梓崎:諸般の事情で表に出せないということがありまして。実は、身近な人もほとんど、私が作家デビューしたことを知らないんです。ただ、個人を特定できるような面白いネタはないので、こうやってお話しするのは大丈夫だと思います(笑)。

――ご出身は東京なんですよね。

梓崎:そうなんですが、親が転勤族だったのであちこち移動しています。幼稚園から小学4年生まではマレーシアのジョホールバルにいました。それから埼玉、横浜...と転々としています。

――マレーシアでは日本人学校に通っていたんですか。

梓崎:そうです。でも学校では英語の授業がありましたし、家に帰ってもテレビはマレー語だし、日本語の本はほとんどないし...と、日本語の文字文化から隔絶されていました。小さい時に『エルマーのぼうけん』や江戸川乱歩の「少年探偵団」シリーズを読んだ記憶はあるんですが。本が具体的に記憶に出てくるのは中学に入ってからです。それまでは外で遊んでいる野生児でした。当時流行っていたのがソフトボールで、日本人だけで大会もありました。それでずっとやっていたんですが、日本に帰ってきたら自分の腕前がたいしたことはないと分かりました(笑)。

――ジョホールバルはどんなところだったんですか。

梓崎:ジャングルがすぐ近くにありましたね。
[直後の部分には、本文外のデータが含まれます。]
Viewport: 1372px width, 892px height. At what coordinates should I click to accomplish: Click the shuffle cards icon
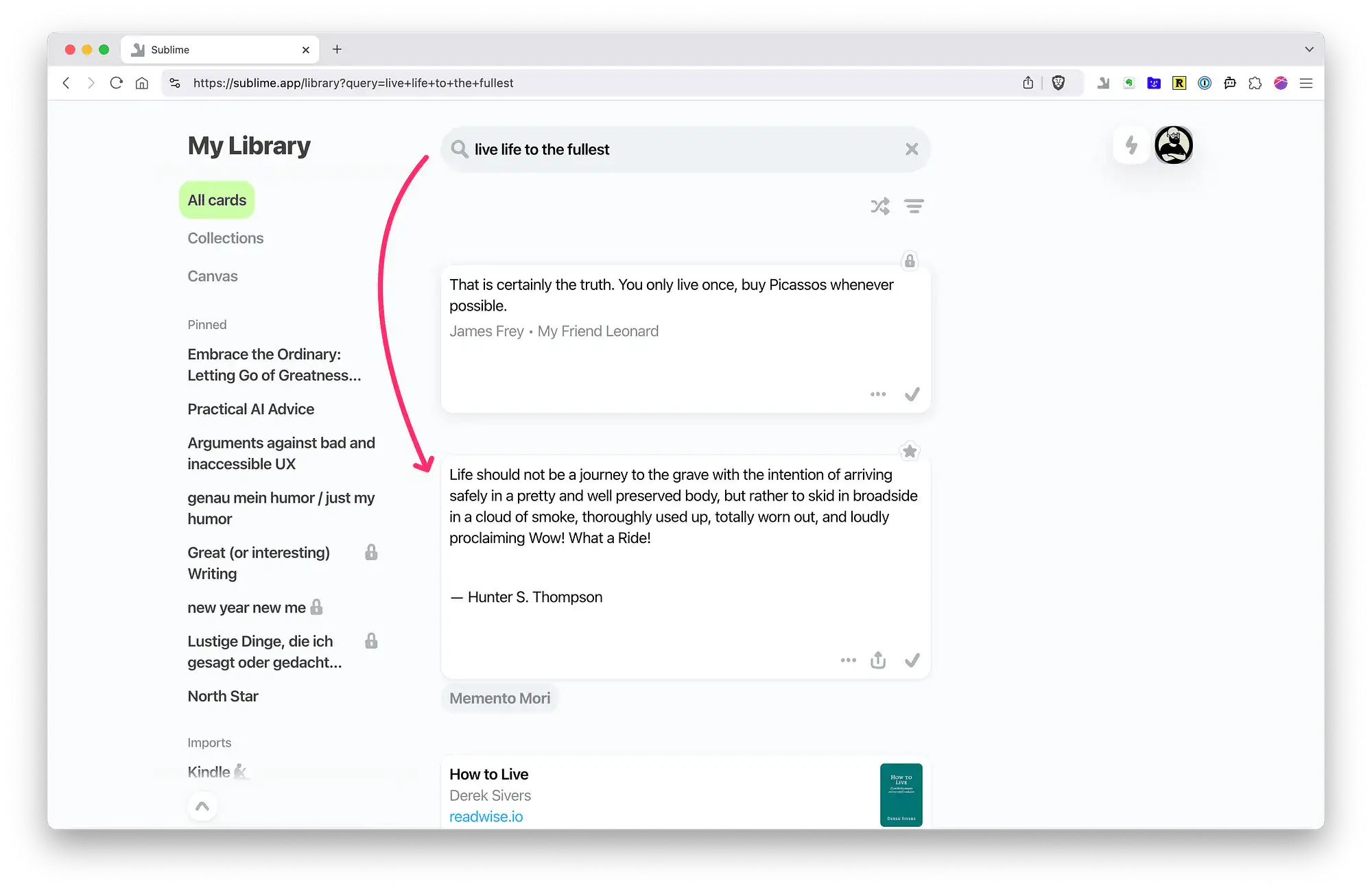click(880, 206)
家の近くに、森に囲まれたゴルフの打ちっぱなし場があったんですが、そこでときどき現地の人がイノシシを追いかけていました。集落のまわりが水路で囲まれていて、ワニが出たりとか。蛇もよく出たんです。小学校にはガードマンがいたんですが、蛇を殺せることがガードマンの必要条件でした。

――日本語、英語、マレー語のトライリンガルだったのでしょうか。

梓崎:その頃は喋っていたみたいなんですが、今は片鱗も残っていないです。

――本はなくても、アニメや漫画、ゲームなど何か夢中になったものはありましたか。

梓崎:私が小学校低学年の頃にファミコンが流行っていたんですが、向こうではファミコンを持っているのはごく一部の人だけで、自分は全然触れていなくて。唯一触れていたのは漫画、しかも『ドラゴンボール』限定です。『ジャンプ』もなかったので単行本で。クラス中で回し読みしていた記憶があります。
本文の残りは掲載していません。